◆ **INSTRUCTION**
Transcribe every one of the rows below word for word, omitting the pictures from your answer.

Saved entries
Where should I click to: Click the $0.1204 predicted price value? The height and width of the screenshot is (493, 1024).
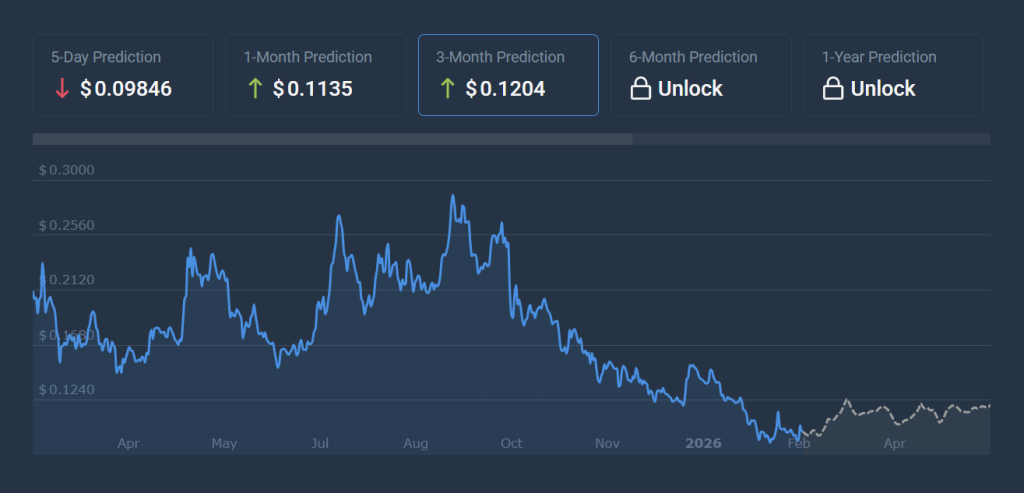coord(505,89)
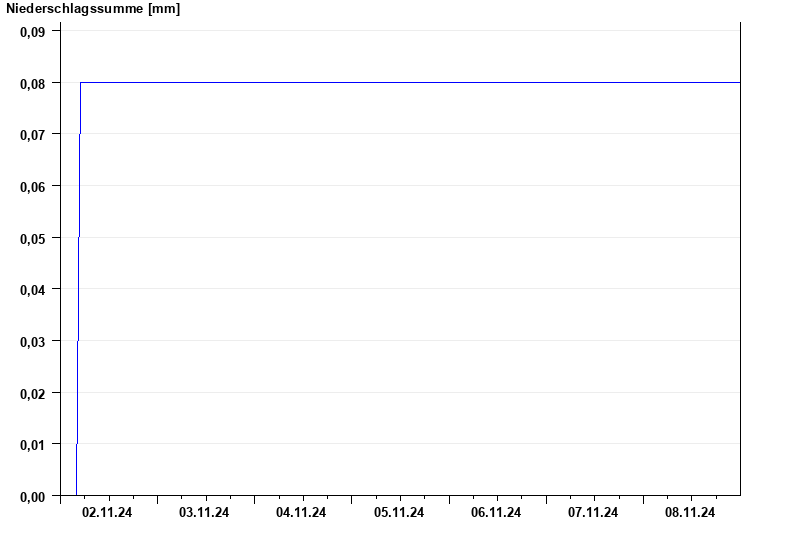800x550 pixels.
Task: Select the 0,07 y-axis value
Action: 33,134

◆ **ANSWER**
Where should I click to: Click the $0.1204 predicted price value? The height and width of the screenshot is (493, 1024).
coord(505,89)
800x550 pixels.
Task: Select the 0,07 y-axis value
Action: 33,134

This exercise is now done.